* start *

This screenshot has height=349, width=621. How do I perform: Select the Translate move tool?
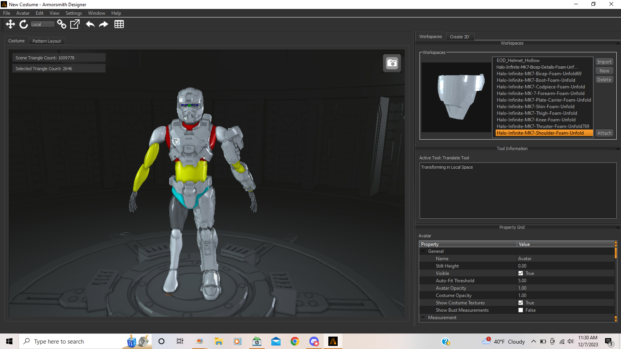click(10, 24)
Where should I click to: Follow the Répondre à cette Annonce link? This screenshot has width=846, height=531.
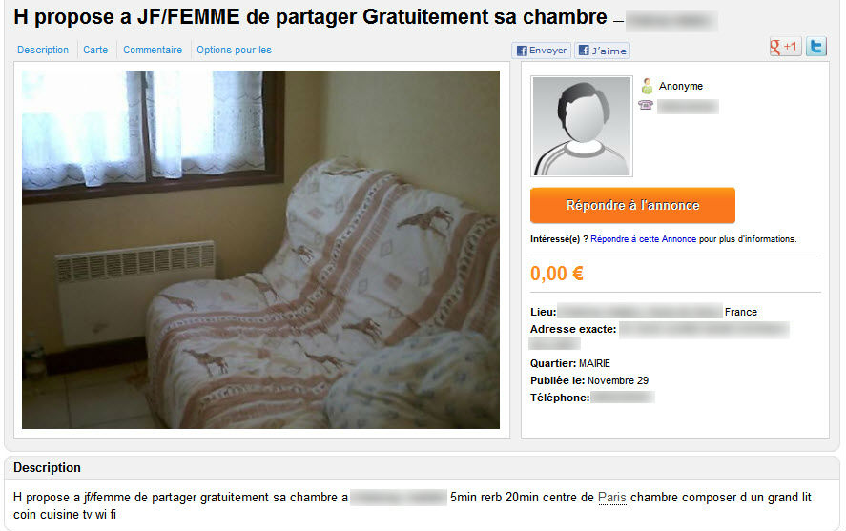point(643,239)
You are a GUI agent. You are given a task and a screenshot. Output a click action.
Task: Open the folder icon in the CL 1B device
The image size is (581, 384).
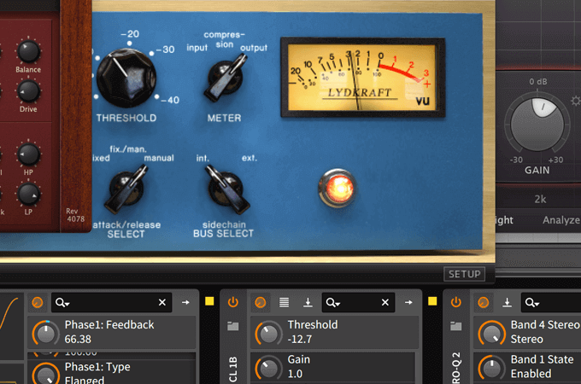tap(234, 326)
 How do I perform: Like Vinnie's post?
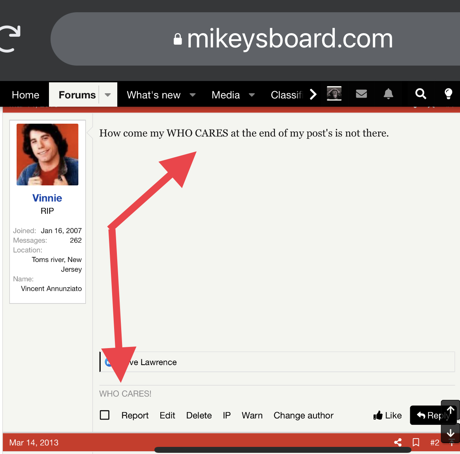coord(387,415)
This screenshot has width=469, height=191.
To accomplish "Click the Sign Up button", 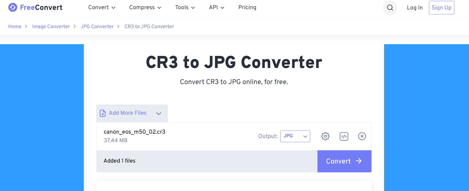I will tap(441, 7).
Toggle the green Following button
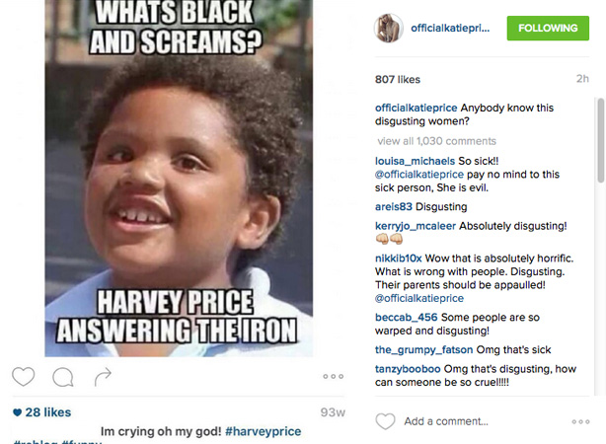Viewport: 606px width, 444px height. point(548,29)
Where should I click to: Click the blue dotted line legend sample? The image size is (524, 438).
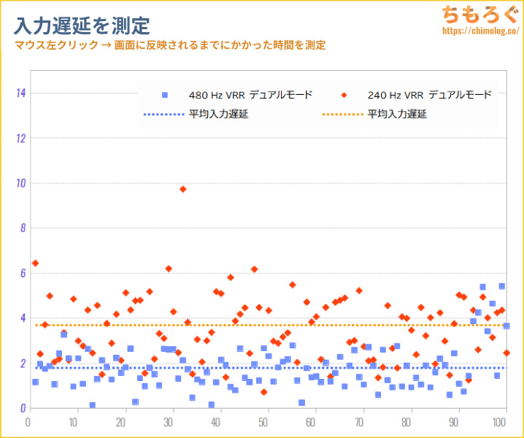pyautogui.click(x=163, y=114)
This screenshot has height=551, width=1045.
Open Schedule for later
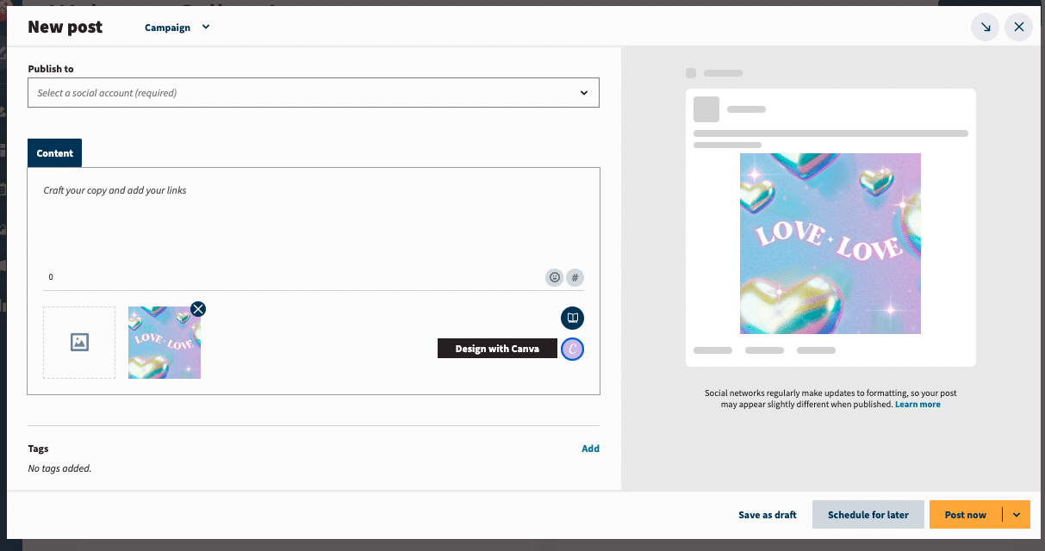pyautogui.click(x=868, y=514)
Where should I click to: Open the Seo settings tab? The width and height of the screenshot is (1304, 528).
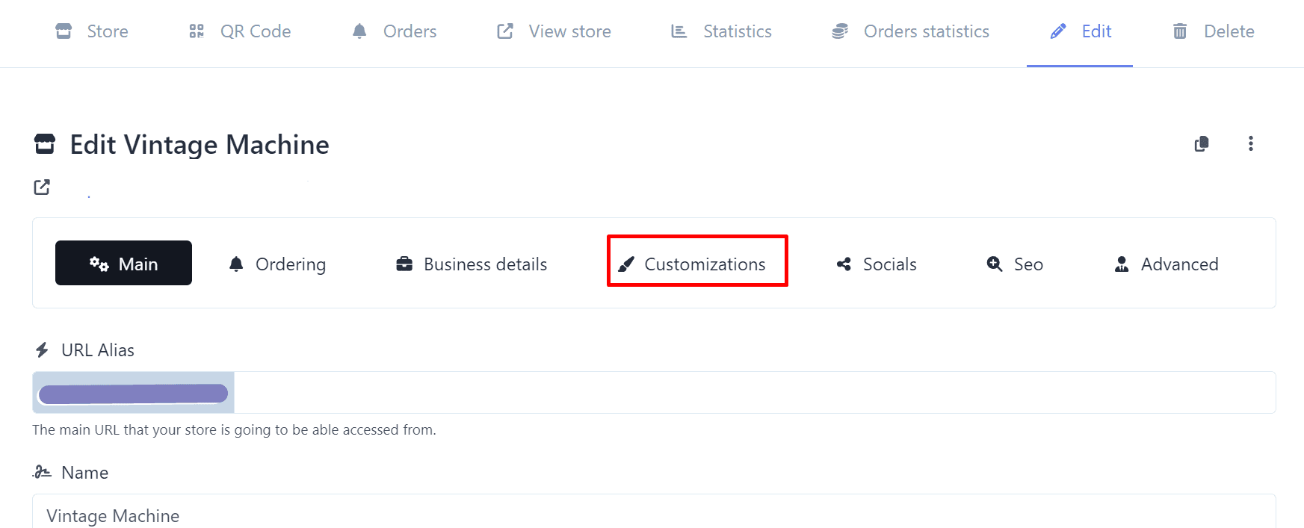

* end *

» **What the exercise asks**
Copy each line of the records above that contains the string "This". Case counts.

» **Correct answer**
This screenshot has height=349, width=621. How do I perform: Select the Translate move tool?
Where should I click to: Follow the Répondre à cette Annonce link? This screenshot has width=846, height=531.
This screenshot has width=469, height=191.
This screenshot has height=551, width=1045.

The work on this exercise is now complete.